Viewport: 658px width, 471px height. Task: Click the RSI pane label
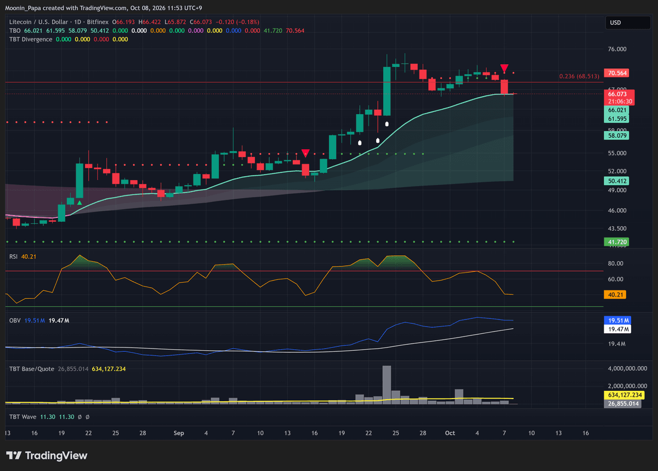(x=14, y=256)
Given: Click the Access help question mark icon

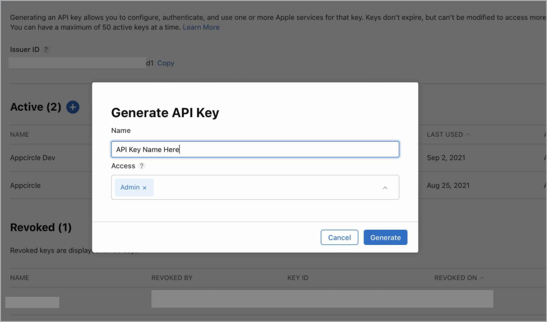Looking at the screenshot, I should click(x=142, y=166).
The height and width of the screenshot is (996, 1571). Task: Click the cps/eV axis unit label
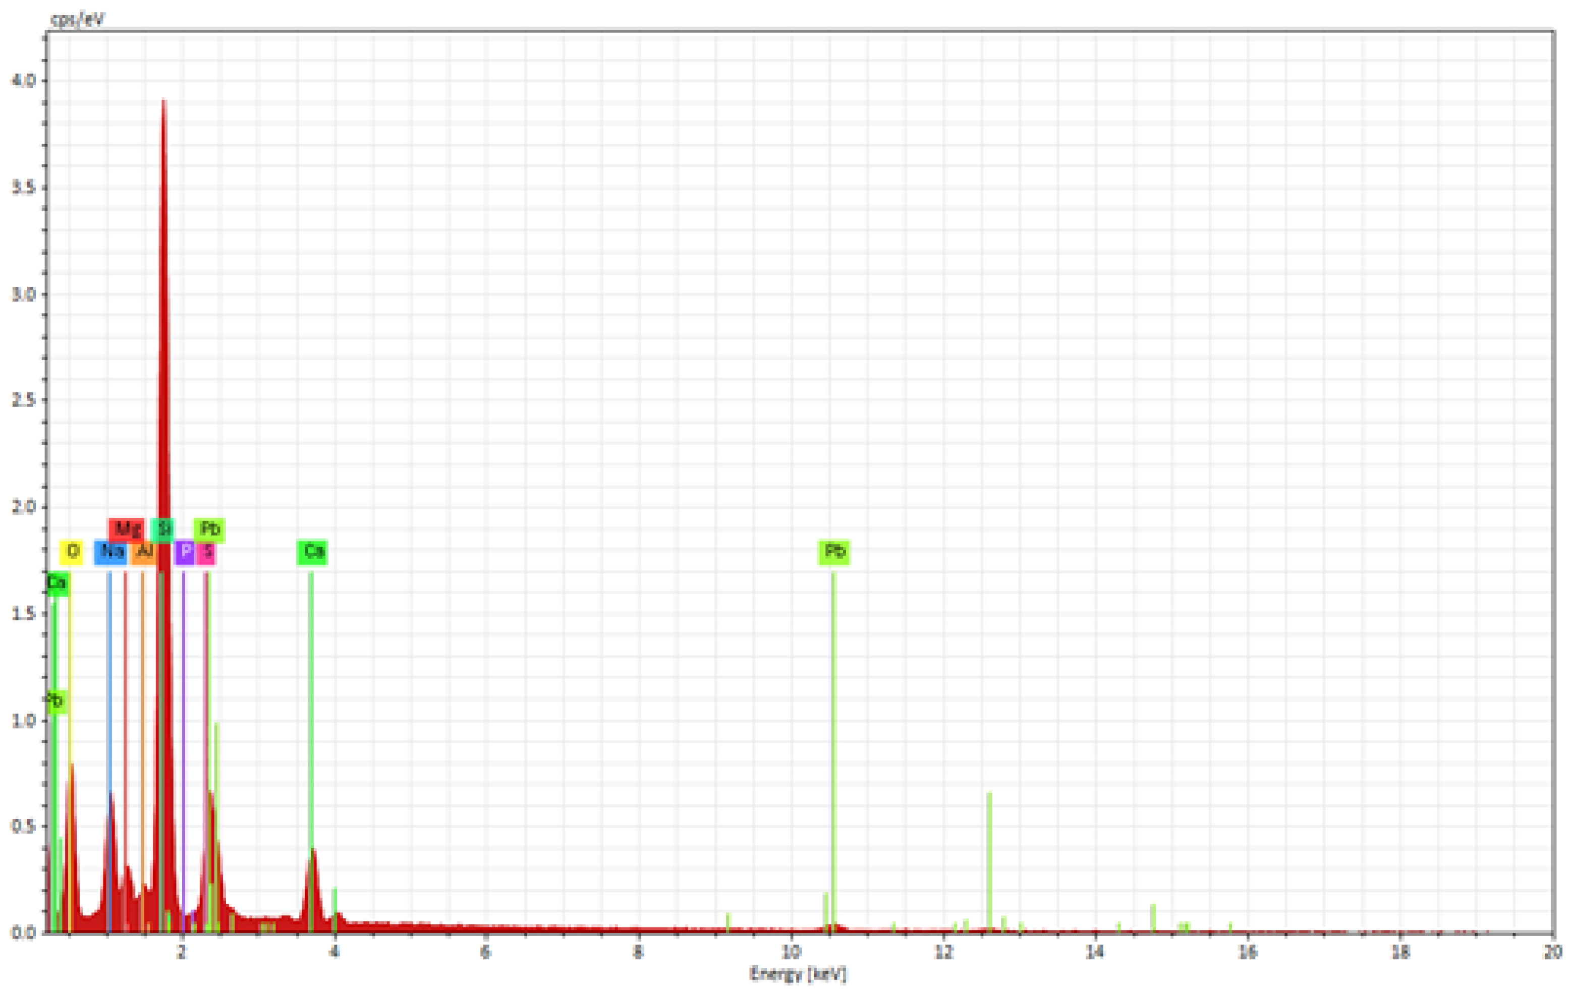point(78,20)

-=-=-=-=-

• [What needs to be done]
Please output the three items above word for word, leaving out the pictures.

• [Solution]
Viewport: 658px width, 471px height. Task: Click the RSI pane label
(x=14, y=256)
Given: Click the Access help question mark icon

Looking at the screenshot, I should click(x=142, y=166).
The height and width of the screenshot is (996, 1571). Task: Click the cps/eV axis unit label
point(78,20)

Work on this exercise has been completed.